Responsible and entertaining TV hospital ethics drama
27 August 1999 | by (United Kingdom) – See all my reviews

Coming at a time when less responsible hospital dramas are becoming increasingly popular, this is the first time I have seen the ethical issues raised in a way that gives them some meaning to the ordinary viewer and potential patient.

Such a groundbreaking programme will no doubt attract criticism from all sides – just as the central character, Dr Doune, is put at the centre of every controversy. Yet it is this very process, coupled with the educated awareness which the character brings to the dilemmas she confronts, that raises our perspective of the issues in an informed and constructive manner.

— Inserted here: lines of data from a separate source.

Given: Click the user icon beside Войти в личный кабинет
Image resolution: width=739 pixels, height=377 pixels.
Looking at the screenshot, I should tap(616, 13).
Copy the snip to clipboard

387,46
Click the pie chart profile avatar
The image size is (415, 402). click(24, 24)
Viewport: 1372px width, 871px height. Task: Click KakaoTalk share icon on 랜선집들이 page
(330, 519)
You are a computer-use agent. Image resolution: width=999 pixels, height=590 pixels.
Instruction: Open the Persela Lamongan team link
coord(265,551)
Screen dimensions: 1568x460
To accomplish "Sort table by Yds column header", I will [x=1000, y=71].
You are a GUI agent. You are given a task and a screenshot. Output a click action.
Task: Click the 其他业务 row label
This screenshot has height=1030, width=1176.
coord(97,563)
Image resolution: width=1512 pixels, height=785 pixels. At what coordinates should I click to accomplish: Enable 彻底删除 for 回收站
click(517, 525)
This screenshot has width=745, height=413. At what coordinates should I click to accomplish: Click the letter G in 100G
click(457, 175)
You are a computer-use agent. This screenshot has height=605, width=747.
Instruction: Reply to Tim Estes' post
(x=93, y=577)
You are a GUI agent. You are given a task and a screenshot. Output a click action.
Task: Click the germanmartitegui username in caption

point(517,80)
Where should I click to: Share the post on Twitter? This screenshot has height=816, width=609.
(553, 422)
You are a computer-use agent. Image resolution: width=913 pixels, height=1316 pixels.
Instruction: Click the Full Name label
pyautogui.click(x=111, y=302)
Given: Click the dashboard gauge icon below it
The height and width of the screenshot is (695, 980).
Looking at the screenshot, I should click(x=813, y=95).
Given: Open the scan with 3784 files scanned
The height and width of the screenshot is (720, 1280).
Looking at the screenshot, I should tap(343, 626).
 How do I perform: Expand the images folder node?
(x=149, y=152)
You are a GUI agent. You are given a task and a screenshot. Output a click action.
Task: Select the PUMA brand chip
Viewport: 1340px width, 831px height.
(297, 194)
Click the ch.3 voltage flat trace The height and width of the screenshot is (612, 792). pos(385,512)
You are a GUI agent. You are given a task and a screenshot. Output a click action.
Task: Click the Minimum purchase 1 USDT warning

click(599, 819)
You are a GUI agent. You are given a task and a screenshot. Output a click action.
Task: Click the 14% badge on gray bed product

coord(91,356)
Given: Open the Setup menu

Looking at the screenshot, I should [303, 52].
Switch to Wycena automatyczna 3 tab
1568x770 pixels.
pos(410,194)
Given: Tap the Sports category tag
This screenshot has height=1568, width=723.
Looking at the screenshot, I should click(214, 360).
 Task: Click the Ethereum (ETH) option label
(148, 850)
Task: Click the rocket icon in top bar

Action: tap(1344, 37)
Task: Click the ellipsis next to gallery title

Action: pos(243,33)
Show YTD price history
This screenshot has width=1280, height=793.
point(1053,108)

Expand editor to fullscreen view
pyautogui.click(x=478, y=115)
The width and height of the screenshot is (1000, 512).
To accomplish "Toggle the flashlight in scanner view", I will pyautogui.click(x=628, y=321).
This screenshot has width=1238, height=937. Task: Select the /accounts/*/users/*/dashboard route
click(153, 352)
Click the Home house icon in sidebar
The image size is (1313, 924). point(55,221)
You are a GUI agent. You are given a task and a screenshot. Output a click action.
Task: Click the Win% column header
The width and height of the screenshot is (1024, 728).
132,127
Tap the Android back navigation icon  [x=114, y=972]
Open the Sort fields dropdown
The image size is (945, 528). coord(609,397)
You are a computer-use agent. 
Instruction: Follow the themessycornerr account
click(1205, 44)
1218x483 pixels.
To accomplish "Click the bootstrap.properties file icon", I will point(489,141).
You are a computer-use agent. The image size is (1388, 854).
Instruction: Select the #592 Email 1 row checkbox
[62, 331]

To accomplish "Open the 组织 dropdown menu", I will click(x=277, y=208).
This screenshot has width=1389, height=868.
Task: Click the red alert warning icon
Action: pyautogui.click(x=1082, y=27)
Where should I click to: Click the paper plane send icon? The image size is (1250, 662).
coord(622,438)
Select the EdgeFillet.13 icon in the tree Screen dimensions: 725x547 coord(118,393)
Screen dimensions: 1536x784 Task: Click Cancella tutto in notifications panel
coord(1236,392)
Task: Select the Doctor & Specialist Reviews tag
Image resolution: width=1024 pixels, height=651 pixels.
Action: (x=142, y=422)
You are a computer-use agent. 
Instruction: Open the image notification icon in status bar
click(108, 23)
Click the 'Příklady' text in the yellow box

Too often, dramas dealing with life and death issues that elicit strong emotions will only serve to open wounds. The viewer becomes a voyeur, indulging in an emotional response without any idea of how to think about the problems constructively (or react to them constructively if similar situations arise in their own lives). Sometimes the viewer will already have been through such a traumatic incident and labouring the point brings no benefit except to re-visit the pain. Life Support is very different – it uses the medium of drama to educate and raise our understanding of the facts pertinent to some of life's tragedies and arms us with knowledge that helps us get a handle on the problems.

Episode Five was a typical case in point. Useful information about living wills was conveyed in a realistic manner, with proper respect to the pressures of day-to-day NHS care. The characters themselves are full-bloodied archetypes that the viewer can identify with – not academic or theoretical cardboard cut-outs.

The whole ethos of Life Support fits very well with some precepts I remember from the man who was my tutor in medical ethics, Professor Robin Downie – he would say that ethics cannot be taught, only learnt. The use of drama is increasingly being recognised as a leading and powerful tool that allows each and every one of us to say `how would I react in that situation?' The major contribution of Life Support is that the series' producers have gone to great pains to achieve a realistic representation of the scenarios in question and have evidently sought and listened to expert advice on how such scenarios can develop in an ethically responsible (and legally accurate) manner.

This is television drama at its best. Hats off to BBC Scotland!